La mort tragique de Quentin Deranque, un militant nationaliste de 23 ans, bouleverse la scène politique française. Jacques-Elie Favrot, assistant parlementaire du député Raphaël Arnault (LFI), a décidé de se retirer de ses fonctions afin de ne pas interférer avec l'enquête en cours.
Jacques-Elie Favrot est accusé par le collectif identitaire Némésis d'avoir été impliqué dans l'agression ayant conduit à la mort de Quentin, survenue à Lyon lors d'une conférence de la députée LFI Rima Hassan. L'étudiant, connu pour ses sympathies nationalistes, aurait été pris à partie par des militants antifascistes, certains d'entre eux étant liés à la Jeune Garde, un groupe dissous en 2025 et cofondé par Arnault.
Des sources comme Mediapart rapportent que plusieurs témoins de l'incident confirment la présence de Favrot au moment des faits. Face à ces accusations, Favrot a fermement démenti toute responsabilité dans la mort de Quentin, bien qu'il reconnaisse sa présence lors de la rixe.
Il se retire de ses fonctions d'assistant parlementaire
Le 15 février, Jacques-Elie Favrot, par l'intermédiaire de son avocat Me Bertrand Sayn, a annoncé qu'il se retirait temporairement de ses fonctions, mettant en avant les menaces de mort qu'il reçoit de la part de l'extrême droite, ce qui complique son rôle d'assistant parlementaire.
Dans un communiqué, Favrot a également indiqué qu'il comptait porter plainte pour diffamation contre ceux qui l'accusent d'être responsable de la mort de Quentin et qu'il se tiendra à la disposition de la justice.

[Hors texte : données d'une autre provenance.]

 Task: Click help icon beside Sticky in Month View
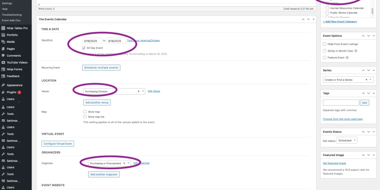[356, 51]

J’apprends ce décès avec horreur et dégoût.
— Raphaël Arnault (@ArnaultRaphael) February 14, 2026
Ce que je redoute depuis des années à Lyon se perpétue.
J’adresse mes condoléances à la famille de ce jeune homme et je souhaite que toute la lumière soit faite sur ce drame.
En parallèle, l'enquête progresse. Selon Le Monde, plusieurs témoignages significatifs ont été recueillis par la police, et l'enquête est axée sur l'identification des auteurs de cette agression mortelle. Un point presse est prévu pour fournir des mises à jour, a annoncé le procureur de la République, Thierry Dran.
Le décès de Quentin Deranque, qui avait fréquenté la section de Vienne de l'Action française, soulève de vives inquiétudes et des tensions au sein du paysage politique français. Le président Emmanuel Macron a appelé à la retenue et au respect dans ce climat chargé.